[[ Task inputs, beginning ]]

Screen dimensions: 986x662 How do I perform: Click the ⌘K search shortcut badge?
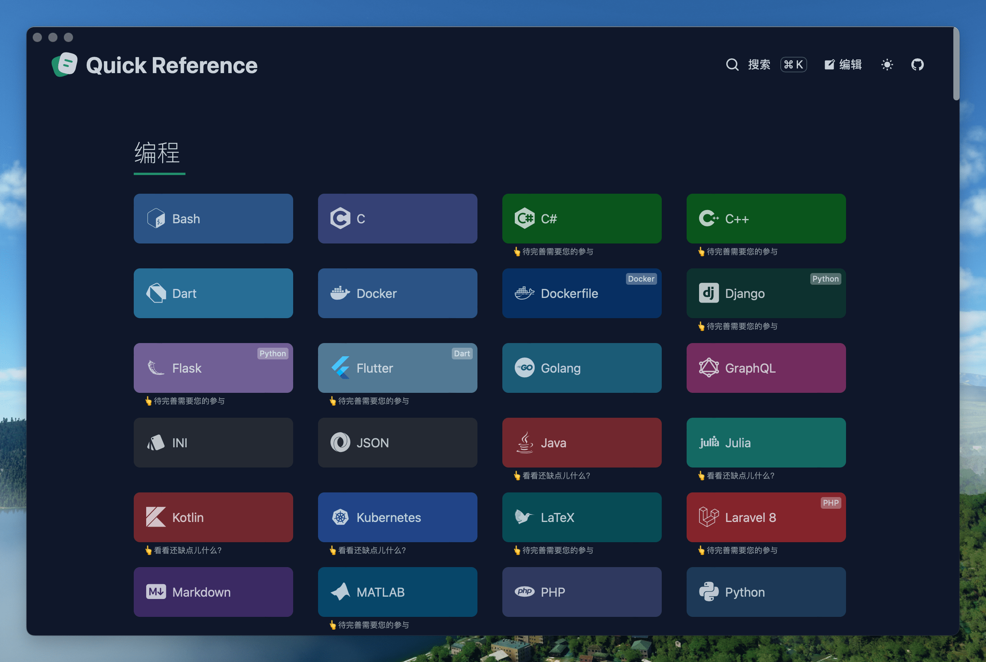point(793,65)
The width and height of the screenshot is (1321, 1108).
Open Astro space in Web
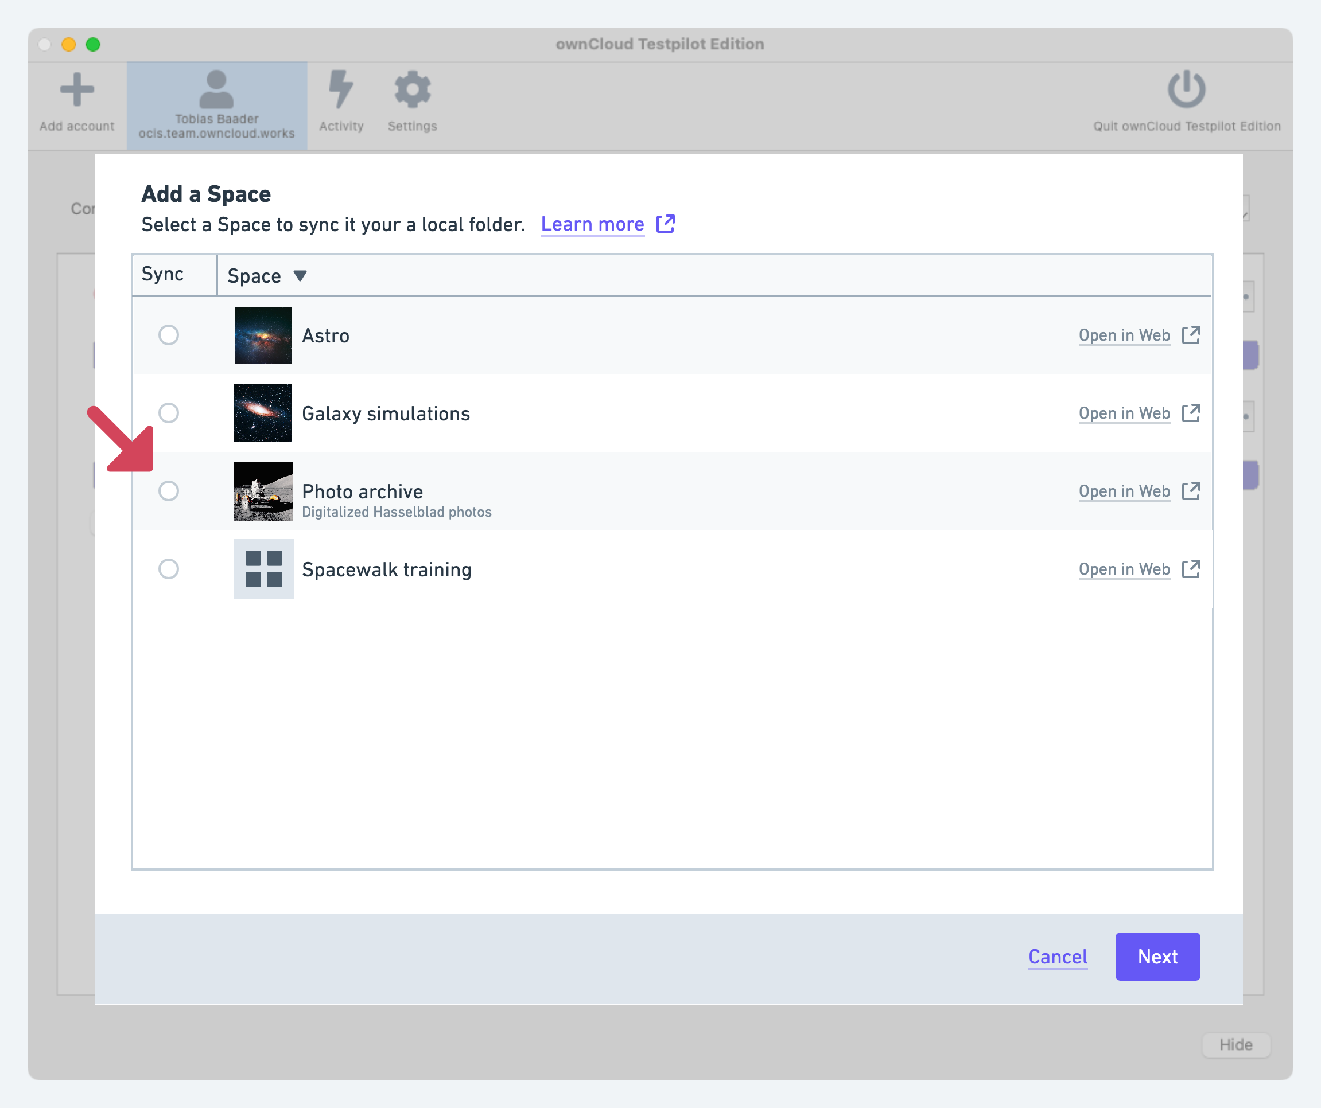1125,335
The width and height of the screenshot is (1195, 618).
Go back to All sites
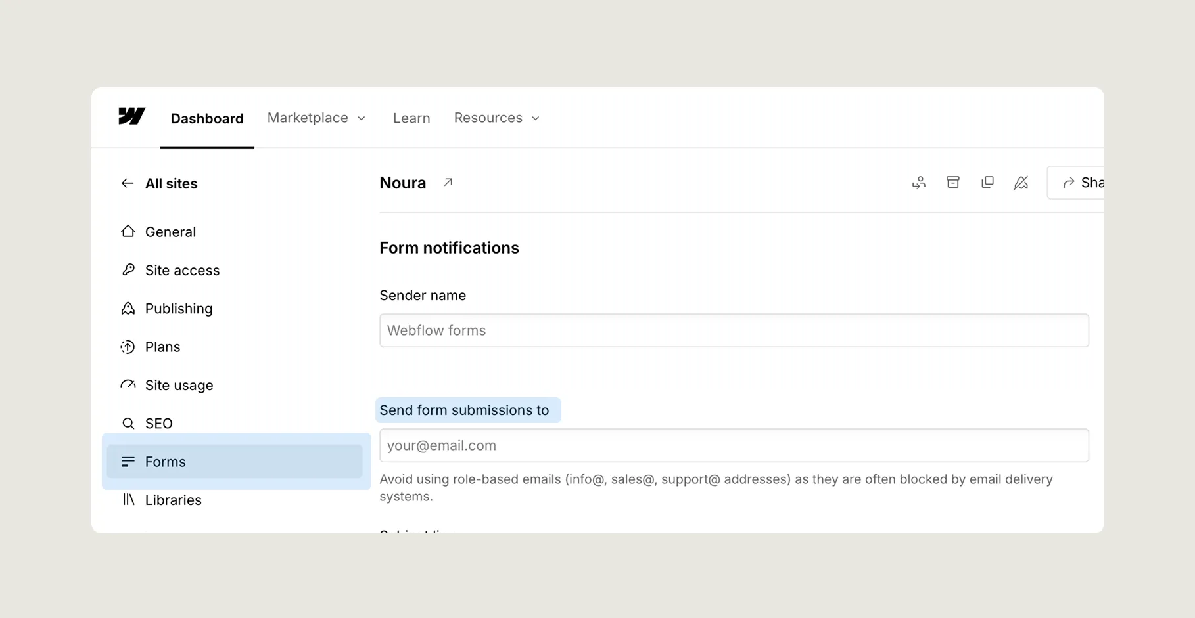pos(160,183)
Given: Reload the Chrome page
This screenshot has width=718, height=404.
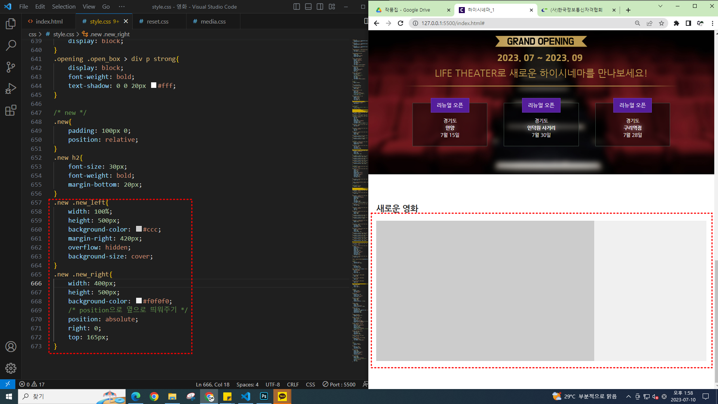Looking at the screenshot, I should (x=401, y=23).
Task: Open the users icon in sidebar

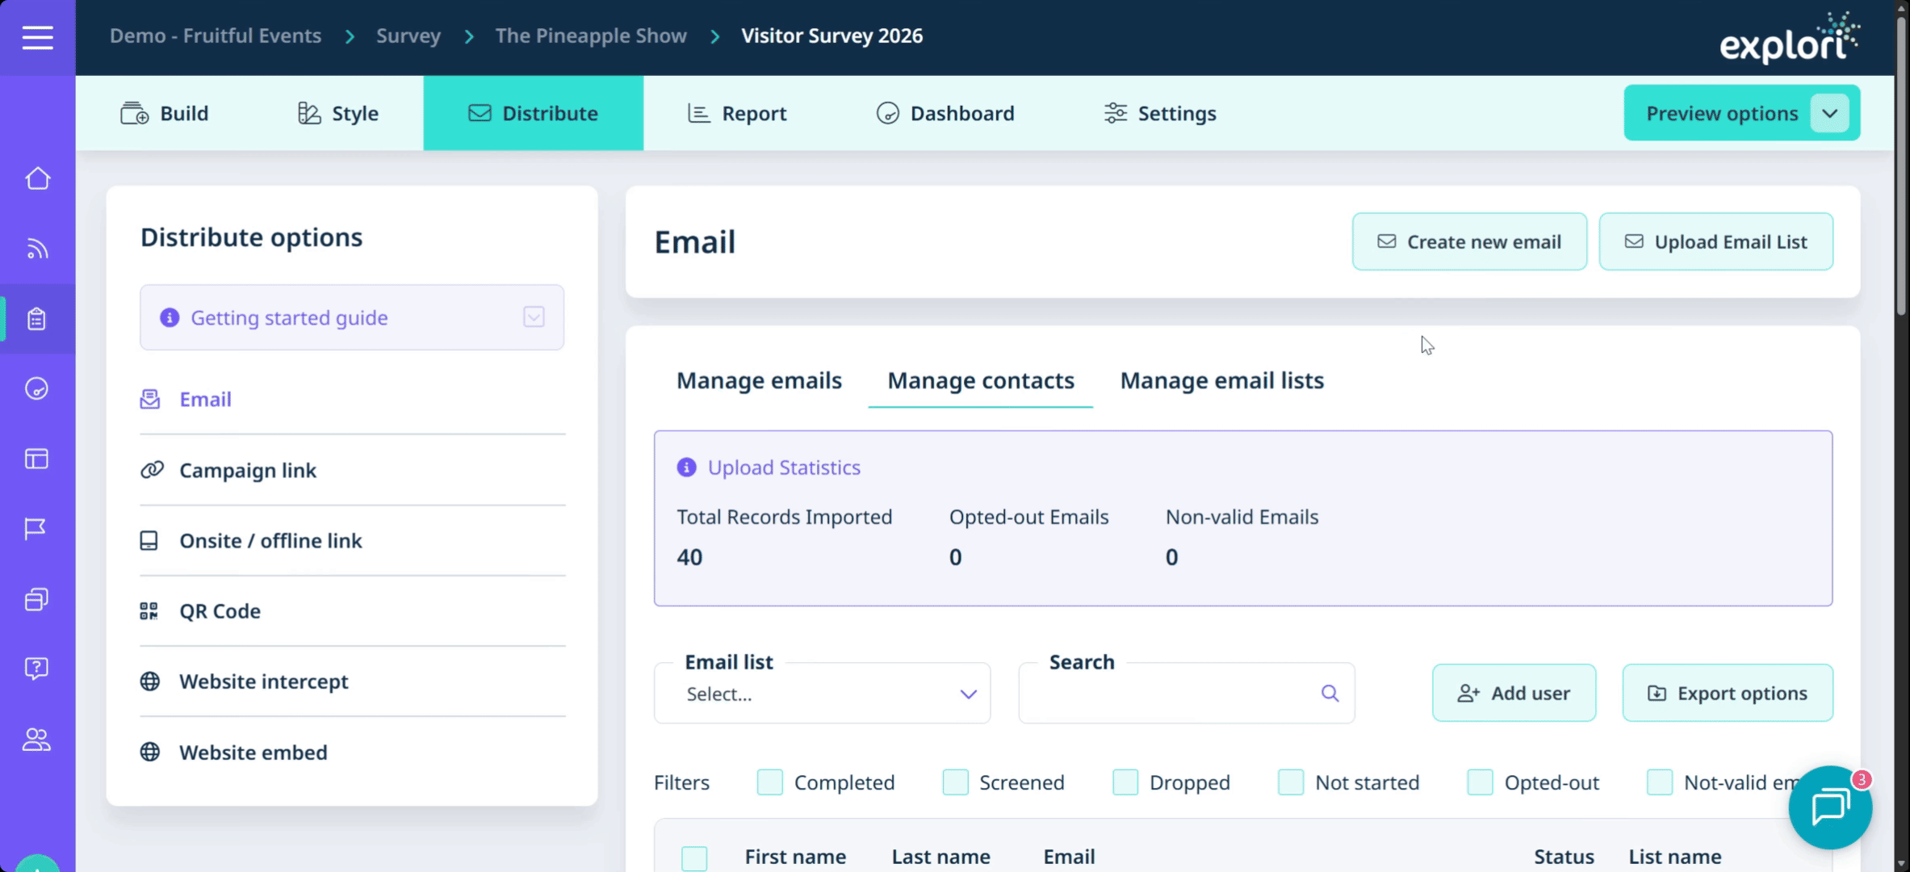Action: point(36,740)
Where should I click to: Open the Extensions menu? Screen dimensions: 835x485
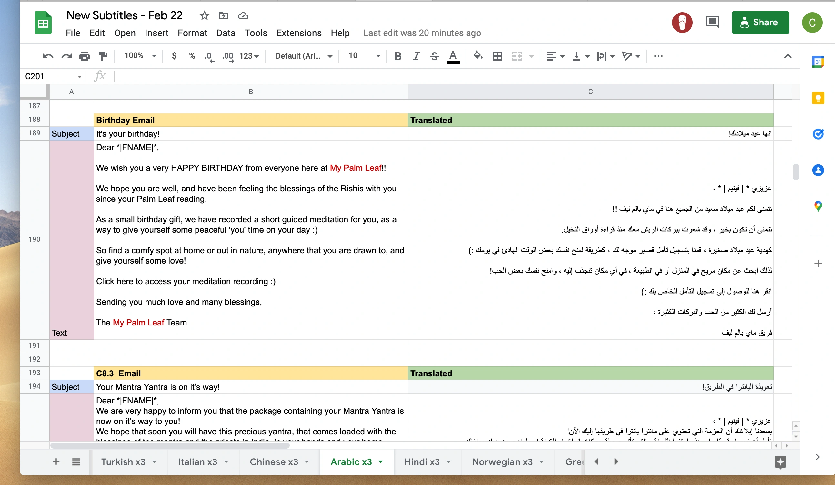(x=299, y=33)
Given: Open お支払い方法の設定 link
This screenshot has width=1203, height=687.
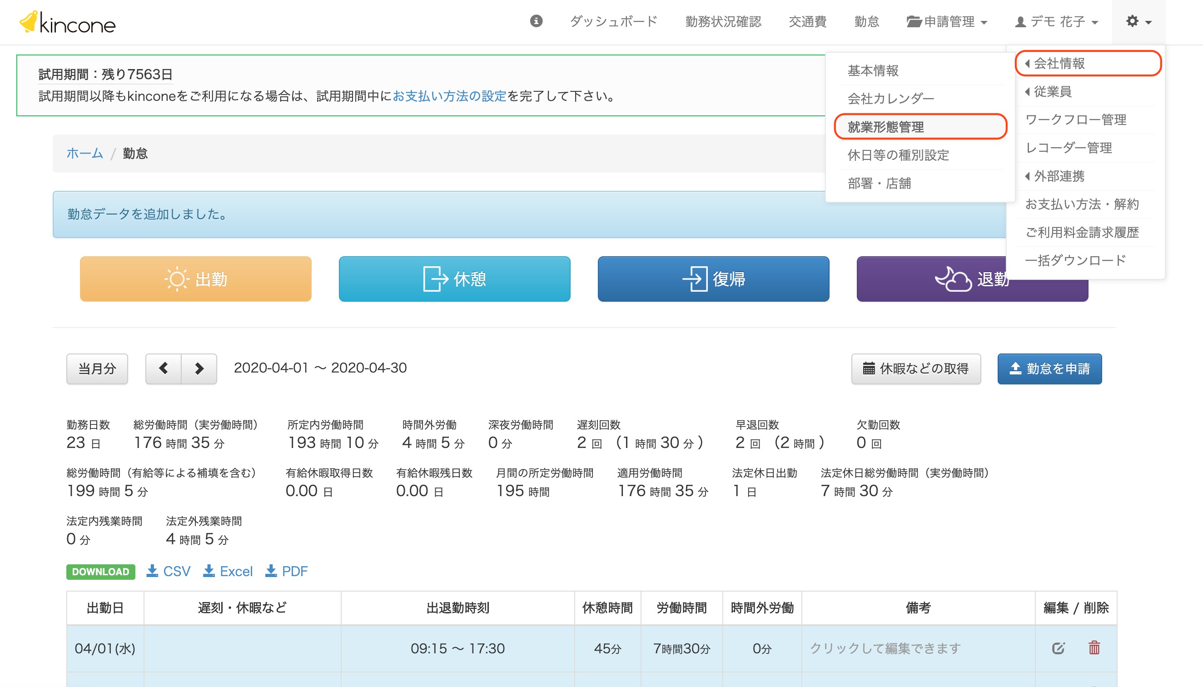Looking at the screenshot, I should tap(449, 96).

[[ Task inputs, end ]]

_Task prompt:_ Once the pictures are removed, set down what remains of the entries above exactly.

_Exercise output:_
Screen dimensions: 986x662 How do I perform: Click the ⌘K search shortcut badge?
point(793,65)
The width and height of the screenshot is (1321, 1108).
Open Astro space in Web
1125,335
The width and height of the screenshot is (1195, 618).
Go back to All sites
pos(160,183)
Given: Reload the Chrome page
This screenshot has width=718, height=404.
Looking at the screenshot, I should (x=401, y=23).
Task: Open the users icon in sidebar

Action: point(36,740)
Where should I click to: Open the Extensions menu? Screen dimensions: 835x485
(x=299, y=33)
Given: Open お支払い方法の設定 link
This screenshot has width=1203, height=687.
Looking at the screenshot, I should tap(449, 96).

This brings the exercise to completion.